Saturday, March 9, 2013

More Evidence on the Limits of Surgery

What would you do, if you were a surgeon, and a knee you happened to be operating on for an ACL tear was found to have deep cartilage lesions?

This seems like a no brainer, right? You’re already inside the joint. You see damaged cartilage. Why not fix it, to the best of your ability?

Well, what if your intervention makes absolutely no difference.

Check out the findings of this study.

Between 1991 and 1995, 43 patients were treated during surgery for tears of the anterior cruciate ligament but not for associated cartilage lesions. The defects were significant too: Outerbridge grades 3 and 4, signifying that at least half the cartilage, and sometimes all of it, had worn away at a given location.

The study’s researchers followed up with the subjects 10 and 15 years after the surgery. Outcomes were compared with those of a matched group who had the same operation performed, and who went through the same rehab program, but who didn’t have any cartilage lesions.

The difference?

None.

There was absolutely no disadvantage to leaving those severe lesions untreated.

In fact, there may have been an advantage. Because consider this: The best possible outcome should be that of the group with ACL tears but no lesions. But the group with ACL tears and lesions that were left untreated fared as well as this “gold standard” group.

That leaves one group that wasn’t included in the study: patients with ACL tears and treated lesions.

How would such subjects have done? It’s impossible to know, but they couldn’t have done any better than the other two groups, be definition. There’s no way that a surgeon can “fix” cartilage defects in a way that makes them better than what they were before the tissue was damaged. But it’s possible that these people might have done worse. Yikes!

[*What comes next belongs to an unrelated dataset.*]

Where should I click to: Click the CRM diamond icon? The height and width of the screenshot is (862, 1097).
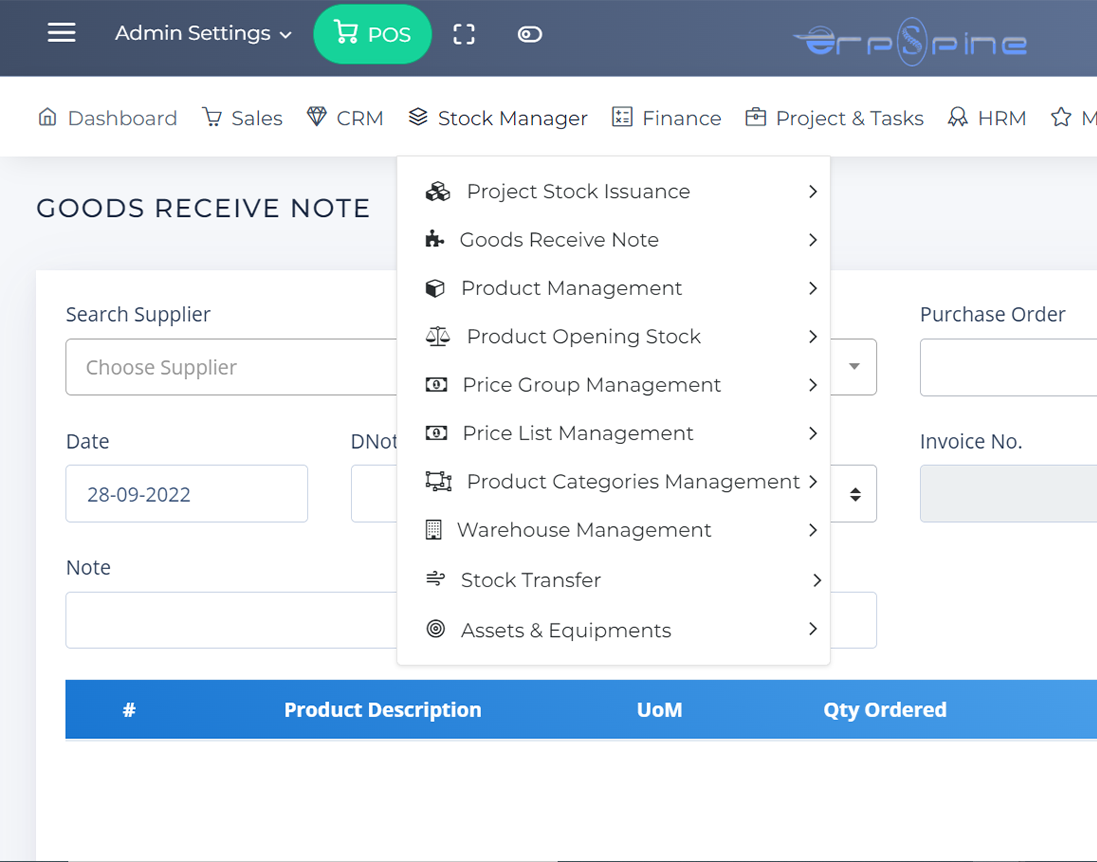pyautogui.click(x=317, y=117)
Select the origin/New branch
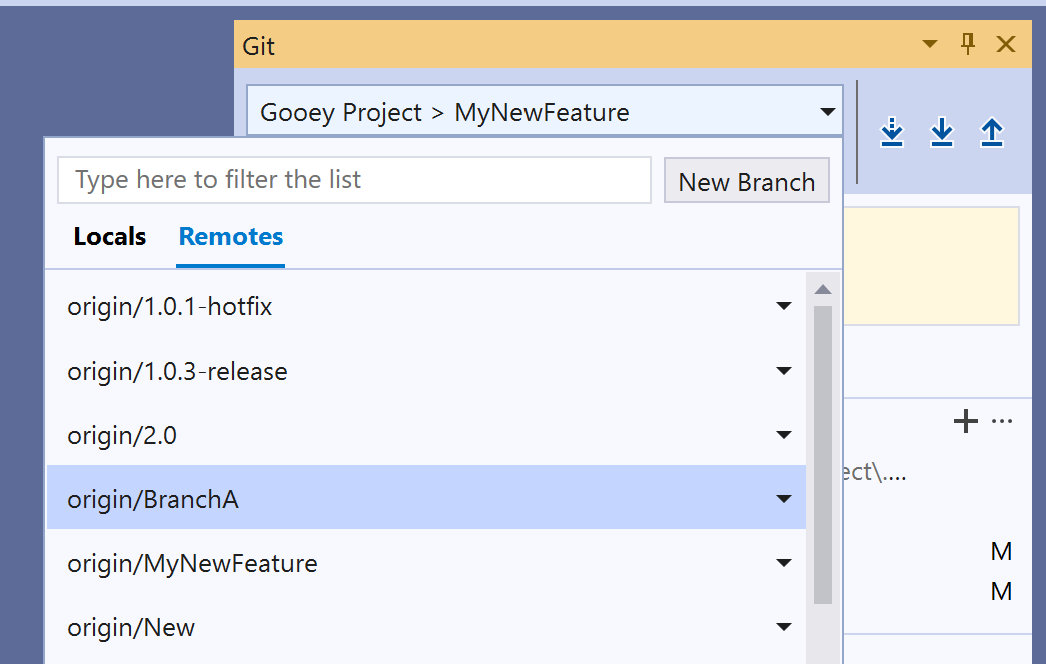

One of the authors of the study, Wojciech Widuchowski, said in a presentation (my bold):
Our conclusions are these cartilage lesions found during ACL reconstruction left with no treatment do not appear to affect the clinical outcome at 10 and 15 year follow-up. Our study seems to reinforce the question whether treatment of a symptomatic lesion provides improvement over that of the natural history.
So the study has good and bad news:

(1) It’s pessimistic about the ability to improve areas of bad cartilage in the knee joint by using surgery to “clean up” or otherwise fix them.

(2) It’s optimistic about the ability of knees with damaged tissue to do acceptably well on their own (Note: that’s what the results seem to suggest anyway).

1 comment:

  1. Had dinner with my OS tonight, told him about your book & approach, and also about Paul Ingrahams book (which recommends similar to you).

    He fully agreed.

    Also said PFS was very poorly understood by the medical profession. Causes & treatment basically unknown. And that surgery often had poor outcomes.